Dijkstra's Algorithm - Shortest Path
Medium
💭 Introduction
You’re given a weighted graph and a starting vertex. Your task is to find the shortest path from the starting vertex to all other vertices in the graph.
Dijkstra’s Algorithm is a greedy algorithm that efficiently solves the single-source shortest path problem for graphs with non-negative edge weights.
Named after Dutch computer scientist Edsger W. Dijkstra, this algorithm is fundamental in computer science and has countless real-world applications from GPS navigation to network routing.
🧩 Problem Statement
Single-Source Shortest Path Problem
Given a weighted graph G = (V, E) with non-negative edge weights and a source vertex s, find the shortest path from s to every other vertex in the graph.
🔍 Example 1:
Graph:
(0)---1---(1)
| \ |
4 2 3
| \ |
(3)---5---(2)
Source: 0
Output:
Vertex 0: Distance = 0
Vertex 1: Distance = 1
Vertex 2: Distance = 3
Vertex 3: Distance = 4
Explanation:
- 0 → 1: Direct edge with weight 1
- 0 → 2: Path 0 → 1 → 2 with total weight 1 + 2 = 3
- 0 → 3: Direct edge with weight 4
🔍 Example 2:
Graph:
(0)---4---(1)---8---(2)
| | |
8 11 2
| | |
(7)---7---(6)---6---(3)
| \ | / |
1 7 2 10 4
| \ | / |
(8)---6---(5)---14--(4)
Source: 0
Shortest paths from 0:
0 → 1: 4
0 → 2: 12
0 → 3: 19
0 → 4: 21
0 → 5: 11
0 → 6: 9
0 → 7: 8
0 → 8: 9
🧠 Step 1: Understanding the Algorithm
Core Idea: Dijkstra’s algorithm maintains a set of vertices whose shortest distance from the source is already known.
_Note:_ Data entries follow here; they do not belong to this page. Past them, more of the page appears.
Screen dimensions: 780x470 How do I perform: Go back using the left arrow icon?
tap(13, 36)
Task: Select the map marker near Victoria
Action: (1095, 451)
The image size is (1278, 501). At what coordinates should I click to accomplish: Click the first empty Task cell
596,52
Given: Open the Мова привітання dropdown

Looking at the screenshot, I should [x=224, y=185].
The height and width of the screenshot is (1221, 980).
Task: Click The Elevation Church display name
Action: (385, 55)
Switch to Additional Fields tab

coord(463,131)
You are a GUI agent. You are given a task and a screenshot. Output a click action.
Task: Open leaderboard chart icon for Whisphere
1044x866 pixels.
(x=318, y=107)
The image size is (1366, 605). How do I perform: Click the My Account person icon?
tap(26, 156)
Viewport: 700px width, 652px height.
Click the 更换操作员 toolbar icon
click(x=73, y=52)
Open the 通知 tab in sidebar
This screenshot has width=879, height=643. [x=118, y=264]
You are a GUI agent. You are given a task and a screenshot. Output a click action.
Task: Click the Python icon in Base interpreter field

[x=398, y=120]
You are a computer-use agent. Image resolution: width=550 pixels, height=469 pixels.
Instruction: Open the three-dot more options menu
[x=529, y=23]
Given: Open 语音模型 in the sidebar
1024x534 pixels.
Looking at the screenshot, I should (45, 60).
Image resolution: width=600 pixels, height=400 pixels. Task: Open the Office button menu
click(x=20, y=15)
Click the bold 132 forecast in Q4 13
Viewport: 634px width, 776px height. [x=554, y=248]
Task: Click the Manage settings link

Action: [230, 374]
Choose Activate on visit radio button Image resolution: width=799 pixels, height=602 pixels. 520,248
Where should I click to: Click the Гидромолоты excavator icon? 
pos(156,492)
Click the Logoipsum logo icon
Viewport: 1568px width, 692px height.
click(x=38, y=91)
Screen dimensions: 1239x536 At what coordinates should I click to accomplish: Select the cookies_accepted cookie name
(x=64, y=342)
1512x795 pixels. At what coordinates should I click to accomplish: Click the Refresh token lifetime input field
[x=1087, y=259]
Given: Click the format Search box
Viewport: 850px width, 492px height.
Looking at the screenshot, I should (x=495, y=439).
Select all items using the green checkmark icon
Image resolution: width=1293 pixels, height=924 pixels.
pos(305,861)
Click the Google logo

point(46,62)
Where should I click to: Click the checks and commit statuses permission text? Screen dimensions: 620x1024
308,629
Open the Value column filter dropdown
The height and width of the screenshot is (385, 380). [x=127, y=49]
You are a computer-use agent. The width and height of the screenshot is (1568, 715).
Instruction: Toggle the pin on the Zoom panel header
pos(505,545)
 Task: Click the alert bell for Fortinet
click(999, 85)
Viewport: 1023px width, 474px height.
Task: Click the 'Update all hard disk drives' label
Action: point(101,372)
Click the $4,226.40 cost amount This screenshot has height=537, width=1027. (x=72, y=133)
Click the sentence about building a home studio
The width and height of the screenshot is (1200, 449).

It repeatedly selects the vertex with the minimum distance from the unvisited set and updates distances to its neighbors.
Key Components:
- Distance Array:
dist[v]= shortest known distance from source to vertex v - Priority Queue: Min-heap to efficiently get vertex with minimum distance
- Visited Set: Track which vertices have been processed
Algorithm Steps:
- Initialize all distances to infinity, except source (distance = 0)
- Add source to priority queue
- While priority queue is not empty:
- Extract vertex with minimum distance
- For each neighbor of this vertex:
- Calculate new distance through current vertex
- If new distance is shorter, update it
- Return distance array
🤔 Step 2: The Naive Approach (Without Priority Queue)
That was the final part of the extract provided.